- Sire: Gummo
- Grandsire: Fleet Nasrullah
- Dam: Golden Shore
- Damsire: Windy Sands
- Sex: Stallion
- Foaled: 1976
- Country: United States
- Colour: Chestnut
- Breeder: William H. Oldknow & Robert W. Phipps
- Owner: William H. Oldknow & Robert W. Phipps
- Trainer: Loren Rettele
- Record: 30: 8-7-8
- Earnings: $928,268

Major wins
- El Camino Stakes (1978) Louisiana Derby (1979) Arkansas Derby (1979) Secretariat Stakes (1979) Lawrence Realization Stakes (1979) Canadian International Stakes (1979) American Triple Crown Races placing: Kentucky Derby 3rd Preakness Stakes 2nd Belmont Stakes 2nd

Awards
- California Horse of the Year (1979)

= Golden Act =

American-bred racehorse (1976–2000)

Golden Act (1976–2000) was an American Thoroughbred racehorse.

==Background==
Golden Act was sired by Gummo, a grandson of Nasrullah who was a son of the extremely important sire, Nearco. he was out of the mare Golden Shore.

He was trained in California by Loren Rettele.

==Racing career==
At age two Golden Act's most important stakes results were a win in the El Camino Stakes and a second to Flying Paster in the Norfolk Stakes. At age three, he was a standout in American racing but was overshadowed by Spectacular Bid, a future U.S. Racing Hall of Fame inductee and a horse ranked No.10 in the Blood-Horse magazine List of the Top 100 U.S. Racehorses of the 20th Century.

In the leadup to the 1979 U.S. Triple Crown series, Golden Act finished second in the California Derby at Golden Gate Fields in the San Francisco Bay Area. He then won the Louisiana Derby at the Fair Grounds Race Course in New Orleans and in April was sent to Oaklawn Park in Hot Springs, Arkansas where he won the Arkansas Derby.

Golden Act was ridden by future U.S. and Canadian Hall of Fame jockey Sandy Hawley. In the Kentucky Derby, they were up against a strong field that was led by the overwhelming favorite, Spectacular Bid, and included the second betting choice, Flying Paster, and the well-regarded General Assembly. Sent off at 19:1 odds, Golden Act finished third behind General Assembly and winner Spectacular Bid.

At Pimlico Race Course in Baltimore, Maryland for the second leg of the Triple Crown, Hawley brought Golden Act from the back of the field to finish second to Spectacular Bid in the Preakness Stakes. In New York's Belmont Stakes, the final leg of the Triple Crown, Golden Act used another strong stretch drive to overtake Spectacular Bid and finish second to upset winner Coastal.
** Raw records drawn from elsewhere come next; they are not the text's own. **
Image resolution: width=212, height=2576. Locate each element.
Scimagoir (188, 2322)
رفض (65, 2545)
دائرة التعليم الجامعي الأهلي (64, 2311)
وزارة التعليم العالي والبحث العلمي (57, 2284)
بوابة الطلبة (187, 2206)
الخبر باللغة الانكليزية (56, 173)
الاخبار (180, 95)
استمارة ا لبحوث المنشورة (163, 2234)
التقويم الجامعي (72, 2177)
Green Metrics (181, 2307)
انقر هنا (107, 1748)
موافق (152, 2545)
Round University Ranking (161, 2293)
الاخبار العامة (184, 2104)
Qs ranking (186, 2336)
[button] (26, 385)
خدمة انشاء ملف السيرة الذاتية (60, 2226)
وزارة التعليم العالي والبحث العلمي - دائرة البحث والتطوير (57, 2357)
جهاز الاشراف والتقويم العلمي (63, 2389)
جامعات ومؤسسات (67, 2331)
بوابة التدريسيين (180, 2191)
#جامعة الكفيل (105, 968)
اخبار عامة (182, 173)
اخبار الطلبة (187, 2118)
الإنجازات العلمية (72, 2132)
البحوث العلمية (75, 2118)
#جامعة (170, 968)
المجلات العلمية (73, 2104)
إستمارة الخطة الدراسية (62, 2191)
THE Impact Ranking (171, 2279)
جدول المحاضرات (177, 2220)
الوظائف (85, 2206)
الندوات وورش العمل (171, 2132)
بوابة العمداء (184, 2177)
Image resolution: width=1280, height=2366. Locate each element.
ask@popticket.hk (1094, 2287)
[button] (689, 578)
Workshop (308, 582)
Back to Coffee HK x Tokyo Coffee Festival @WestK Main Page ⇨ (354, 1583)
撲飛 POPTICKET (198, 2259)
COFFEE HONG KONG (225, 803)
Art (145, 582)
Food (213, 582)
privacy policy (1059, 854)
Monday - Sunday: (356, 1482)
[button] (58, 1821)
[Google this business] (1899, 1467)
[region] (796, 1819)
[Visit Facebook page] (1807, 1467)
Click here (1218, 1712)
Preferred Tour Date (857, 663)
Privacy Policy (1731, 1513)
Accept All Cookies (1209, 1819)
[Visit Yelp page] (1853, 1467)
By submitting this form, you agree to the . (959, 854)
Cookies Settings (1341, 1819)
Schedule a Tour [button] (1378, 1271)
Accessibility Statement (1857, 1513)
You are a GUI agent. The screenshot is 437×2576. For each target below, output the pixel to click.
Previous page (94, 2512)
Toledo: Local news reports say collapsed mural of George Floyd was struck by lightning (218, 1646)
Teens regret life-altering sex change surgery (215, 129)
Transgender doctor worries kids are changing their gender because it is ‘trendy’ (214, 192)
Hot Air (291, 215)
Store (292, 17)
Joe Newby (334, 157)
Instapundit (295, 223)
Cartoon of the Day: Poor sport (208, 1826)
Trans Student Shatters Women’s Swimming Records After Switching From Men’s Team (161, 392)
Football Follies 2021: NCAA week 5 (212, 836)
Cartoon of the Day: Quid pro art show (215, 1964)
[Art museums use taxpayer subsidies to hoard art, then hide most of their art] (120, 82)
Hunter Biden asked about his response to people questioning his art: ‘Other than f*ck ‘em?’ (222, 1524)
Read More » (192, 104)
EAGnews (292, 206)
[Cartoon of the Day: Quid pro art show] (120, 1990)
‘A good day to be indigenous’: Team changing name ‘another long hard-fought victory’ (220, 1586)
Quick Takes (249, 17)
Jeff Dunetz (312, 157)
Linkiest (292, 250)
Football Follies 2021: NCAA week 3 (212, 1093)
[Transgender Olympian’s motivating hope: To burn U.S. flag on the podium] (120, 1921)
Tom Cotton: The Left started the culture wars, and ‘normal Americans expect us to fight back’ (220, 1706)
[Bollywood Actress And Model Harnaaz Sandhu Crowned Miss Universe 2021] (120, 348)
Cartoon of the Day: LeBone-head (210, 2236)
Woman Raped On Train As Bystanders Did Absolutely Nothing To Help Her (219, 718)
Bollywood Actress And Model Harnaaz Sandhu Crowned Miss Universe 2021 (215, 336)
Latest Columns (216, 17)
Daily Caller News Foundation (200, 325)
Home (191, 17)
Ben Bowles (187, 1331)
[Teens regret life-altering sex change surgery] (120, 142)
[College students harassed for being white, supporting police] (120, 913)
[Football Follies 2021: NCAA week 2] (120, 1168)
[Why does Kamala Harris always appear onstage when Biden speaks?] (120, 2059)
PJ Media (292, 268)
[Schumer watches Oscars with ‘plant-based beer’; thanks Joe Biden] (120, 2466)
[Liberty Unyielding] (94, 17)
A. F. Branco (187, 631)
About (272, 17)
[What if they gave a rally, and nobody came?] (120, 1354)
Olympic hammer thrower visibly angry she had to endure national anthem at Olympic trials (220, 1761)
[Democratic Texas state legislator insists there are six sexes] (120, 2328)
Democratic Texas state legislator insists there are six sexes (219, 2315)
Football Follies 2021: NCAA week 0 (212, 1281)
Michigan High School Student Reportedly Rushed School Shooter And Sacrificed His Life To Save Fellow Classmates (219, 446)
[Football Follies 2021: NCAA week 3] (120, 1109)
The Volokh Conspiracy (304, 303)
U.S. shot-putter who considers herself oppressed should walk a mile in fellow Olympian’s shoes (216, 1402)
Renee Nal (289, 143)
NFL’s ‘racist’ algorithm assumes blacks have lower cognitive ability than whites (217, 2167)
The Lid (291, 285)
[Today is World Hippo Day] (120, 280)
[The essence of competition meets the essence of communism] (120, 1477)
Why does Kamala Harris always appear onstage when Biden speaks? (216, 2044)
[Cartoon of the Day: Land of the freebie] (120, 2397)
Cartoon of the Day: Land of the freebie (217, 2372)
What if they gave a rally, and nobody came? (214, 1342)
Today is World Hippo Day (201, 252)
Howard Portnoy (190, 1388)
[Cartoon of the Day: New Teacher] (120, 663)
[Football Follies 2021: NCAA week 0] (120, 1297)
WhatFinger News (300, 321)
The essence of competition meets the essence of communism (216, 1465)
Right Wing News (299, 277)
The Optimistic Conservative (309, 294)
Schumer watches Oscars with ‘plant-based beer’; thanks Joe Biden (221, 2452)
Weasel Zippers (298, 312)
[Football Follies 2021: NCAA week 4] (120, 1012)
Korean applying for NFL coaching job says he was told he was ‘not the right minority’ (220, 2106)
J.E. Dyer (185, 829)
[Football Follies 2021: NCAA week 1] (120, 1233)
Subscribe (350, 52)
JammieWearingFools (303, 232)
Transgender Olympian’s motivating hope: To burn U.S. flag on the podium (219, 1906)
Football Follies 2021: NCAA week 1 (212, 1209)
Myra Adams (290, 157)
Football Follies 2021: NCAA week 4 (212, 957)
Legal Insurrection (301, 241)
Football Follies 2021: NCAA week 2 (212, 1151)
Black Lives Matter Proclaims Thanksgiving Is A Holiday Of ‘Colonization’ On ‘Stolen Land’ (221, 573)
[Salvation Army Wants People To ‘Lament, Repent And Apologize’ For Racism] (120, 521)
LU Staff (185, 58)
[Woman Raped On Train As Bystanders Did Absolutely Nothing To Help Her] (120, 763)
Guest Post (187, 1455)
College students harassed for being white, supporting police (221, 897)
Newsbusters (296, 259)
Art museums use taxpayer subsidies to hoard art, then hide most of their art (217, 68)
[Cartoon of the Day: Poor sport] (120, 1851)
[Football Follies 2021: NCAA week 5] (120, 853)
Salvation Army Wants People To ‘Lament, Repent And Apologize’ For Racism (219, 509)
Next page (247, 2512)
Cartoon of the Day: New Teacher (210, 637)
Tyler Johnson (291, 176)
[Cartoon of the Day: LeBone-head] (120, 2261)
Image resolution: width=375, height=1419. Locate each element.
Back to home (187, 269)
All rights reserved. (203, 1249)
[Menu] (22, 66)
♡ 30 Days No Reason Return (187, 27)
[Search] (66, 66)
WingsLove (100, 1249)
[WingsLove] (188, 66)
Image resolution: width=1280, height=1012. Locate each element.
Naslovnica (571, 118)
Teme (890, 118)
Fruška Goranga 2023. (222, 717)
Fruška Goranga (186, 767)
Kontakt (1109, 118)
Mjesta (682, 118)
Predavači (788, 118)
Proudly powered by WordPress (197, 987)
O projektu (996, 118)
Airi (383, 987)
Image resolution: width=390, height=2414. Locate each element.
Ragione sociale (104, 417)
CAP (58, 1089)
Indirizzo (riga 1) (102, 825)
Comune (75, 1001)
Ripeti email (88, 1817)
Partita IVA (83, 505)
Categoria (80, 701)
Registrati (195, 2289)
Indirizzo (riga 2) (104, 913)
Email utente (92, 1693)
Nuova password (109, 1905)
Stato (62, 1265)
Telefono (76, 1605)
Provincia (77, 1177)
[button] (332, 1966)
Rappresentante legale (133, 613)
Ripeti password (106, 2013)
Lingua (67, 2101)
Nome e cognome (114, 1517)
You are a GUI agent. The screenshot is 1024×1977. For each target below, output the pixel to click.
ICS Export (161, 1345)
Golden Act went on to win 1979's Secretariat Stakes and Lawrence Realization Stakes. In November's prestigious Canadian International Stakes on turf at Woodbine Racetrack in Toronto, Ontario, Canada, he defeated an international field that included Trillion, a multiple stakes winner from France. At age four, Golden Act returned to racing, with his best results coming in two Grade I races, the 1980 Turf Classic Invitational Stakes, where he finished second, and the Man o' War Stakes, where he ran third.

==Stud record==
Retired to stud duty, Golden Act sired a number of winners, notably Silver Circus, a winner of the Grade I Hollywood Derby, and the successful steeplechase runner Almost Golden.

Golden Act died at the age of twenty-four on May 8, 2000, at Cardiff Stud Farm in Creston, California.